Un outil de surveillance supplémentaire qui pourrait changer la donne

L’approche, bien que prometteuse, présente des limites. Tous les volcans ne sont pas entourés de forêts denses, et nombre d’entre eux se trouvent dans des zones où les conditions climatiques empêchent l’obtention d’images suffisamment détaillées. En outre, les arbres réagissent de manière différenciée selon leur espèce, le type de sol, ou le microclimat. Les incendies, les variations météorologiques ou les maladies végétales peuvent aussi altérer la couleur du feuillage, rendant l’interprétation des images plus complexe.

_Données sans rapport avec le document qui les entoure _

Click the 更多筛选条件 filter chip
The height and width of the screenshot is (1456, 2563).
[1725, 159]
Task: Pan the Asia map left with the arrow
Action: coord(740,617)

Néanmoins, « aucune surveillance volcanique n’est une solution miracle », précise Schwandner. « Et surveiller les effets du dioxyde de carbone volcanique sur les arbres ne sera pas non plus une solution miracle. Mais cela pourrait changer la donne [même s’il ne sera pas adapté à tous les sites]», estime-t-il.

Les travaux de l’équipe AVUELO ne se limitent d’ailleurs pas à l’anticipation des éruptions. « Nous nous intéressons non seulement aux réactions des arbres au dioxyde de carbone volcanique comme un avertissement précoce d’éruption, mais aussi à la quantité que les arbres sont capables d’absorber, comme une fenêtre sur l’avenir de la Terre lorsque tous les arbres de la Terre seront exposés à des niveaux élevés de dioxyde de carbone », conclut Josh Fisher, climatologue à l’Université Chapman (Californie) et membre du projet.